__Data for this exercise__
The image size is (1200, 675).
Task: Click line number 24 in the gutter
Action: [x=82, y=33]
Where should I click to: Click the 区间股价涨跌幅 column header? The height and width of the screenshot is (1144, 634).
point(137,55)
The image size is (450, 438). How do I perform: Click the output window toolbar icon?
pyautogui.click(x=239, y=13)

==

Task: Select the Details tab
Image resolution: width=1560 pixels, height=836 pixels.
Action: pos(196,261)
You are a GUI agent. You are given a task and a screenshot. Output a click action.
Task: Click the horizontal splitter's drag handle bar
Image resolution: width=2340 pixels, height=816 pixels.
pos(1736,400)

__Task directions__
Above are the records. Copy the lines beginning at the one that has "Task: Select the Details tab" and ending with the one that has "Task: Click the", unchanged.

__Task answer__
Task: Select the Details tab
Image resolution: width=1560 pixels, height=836 pixels.
Action: pos(196,261)
You are a GUI agent. You are given a task and a screenshot. Output a click action.
Task: Click the horizontal splitter's drag handle bar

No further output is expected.